I've been using the AWS Elastic Load Balancers (ELB) for some time now. The ease of use and scalability appeal.

But I learned something unpleasant about them: you can easily end up with misdirected traffic.

When you use an ELB, your users access it via a CNAME (setup by you and served by your DNS servers), which points to a DNS name owned by Amazon (in the elb.amazonaws.com DNS zone). When your client does a lookup of that name, Amazon then returns the IP address of an ELB machine that routes the traffic to your EC2 instances. From time to time, in response to traffic conditions, those IP addresses change. To accomodate such changes, the TTL on the domain name is low (60 seconds).

The problem is that some clients will not honour the TTL, and may continue using the old IP address after it has been disassociated with your ELB, and may have been given to someone else's ELB. Which means that your ELB may be receiving traffic for someone else, or that traffic meant for you goes to someone else.

I found out about this because my instances behind an ELB suddenly started receiving 15K requests per minute destined for ping.syndic8.com (judging by the Host header), sent by Ping-O-Matic (judging by the User-Agent header) and other clients. A DNS lookup of that name showed their ELB address, not mine. This persisted for many hours, and impacted my application.

This has been discussed in the forums at times: 28 Dec 2010, 28 Jan 2011, 21 Mar 2011. It looks like it doesn't happen (or gets noticed) all that often, but that it's a known issue you are meant to be aware of somehow, and you should just accept or escalate to support.

I think this is a big deal:

  • Clients get service errors, or have their traffic exposed to a third party. Sure, it's "their fault" for not honouring the TTL, but depending on the kind of application that you serve this could be a common bug, or outside the control of the person running the client. I imagine this is especially likely with scripted API clients.
  • Being on the receiving end of misdirected traffic can affect your level of service. Sure, if you're using AutoScaling this may help your load and latency, but at a financial cost.

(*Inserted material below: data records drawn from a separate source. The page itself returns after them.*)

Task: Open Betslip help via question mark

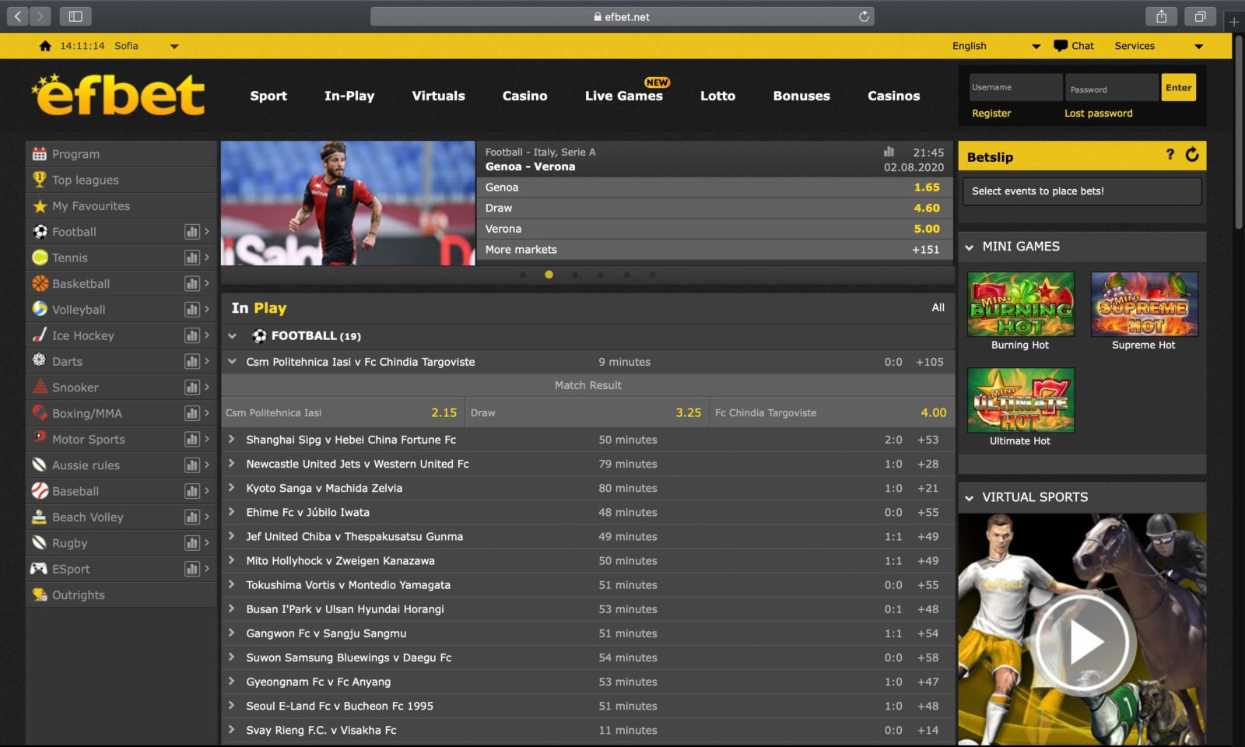Action: pos(1170,155)
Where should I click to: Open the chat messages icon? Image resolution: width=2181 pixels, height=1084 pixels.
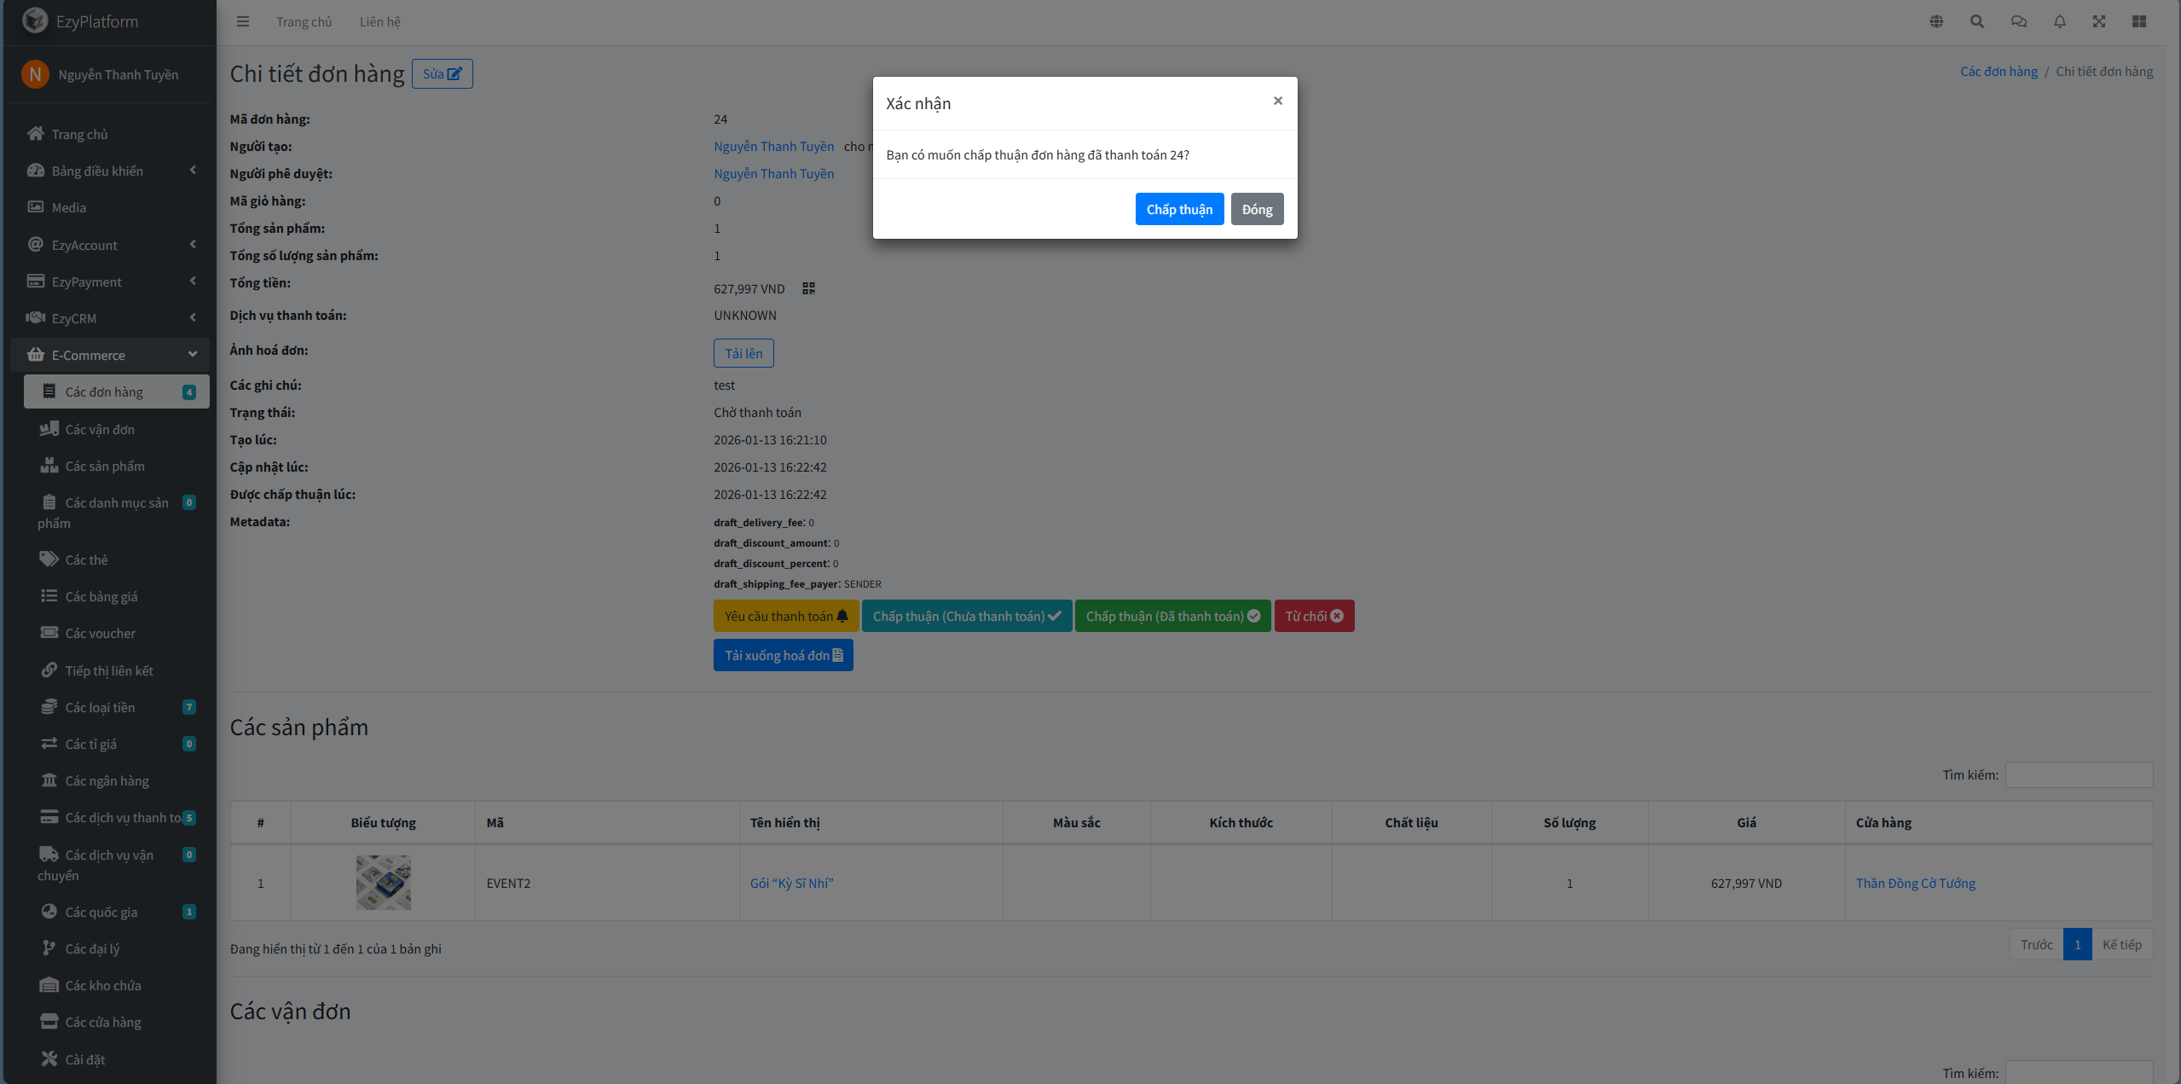click(x=2018, y=21)
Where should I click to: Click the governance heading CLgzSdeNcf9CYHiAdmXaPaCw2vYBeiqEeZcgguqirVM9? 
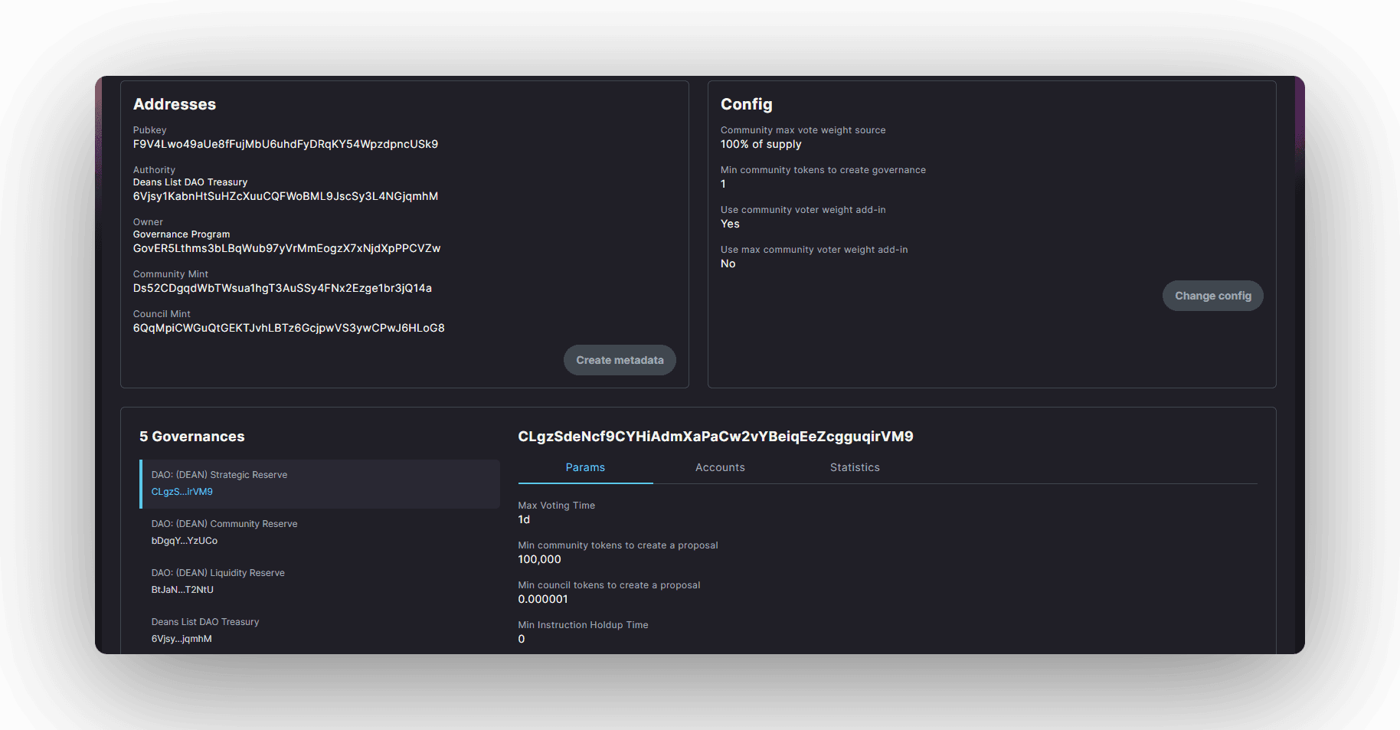(716, 436)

I think that at the very least AWS should wait longer before recycling IP addresses. Ideally they wouldn't recycle IPs at all -- roll on IPv6. Maybe they could add an ability to associate several elastic IPs, but I imagine that is hard.

I have various other issues with ELB:

  • it is slow to add new servers,
  • you can't have 2 ELBs pointing to the same instance (during ELB migration)
  • you can't inspect traffic before it hits the ELB,
  • you can't block client IP addresses before they hit your servers
  • your connection closes after 60 seconds of idle time
  • you can't limit your instances to only receive traffic from my ELB (only all ELBs)
  • it's hard to know what logic the ELB applies to your connection

but this one is pushing me over the edge -- time to reconsider some of the alternatives.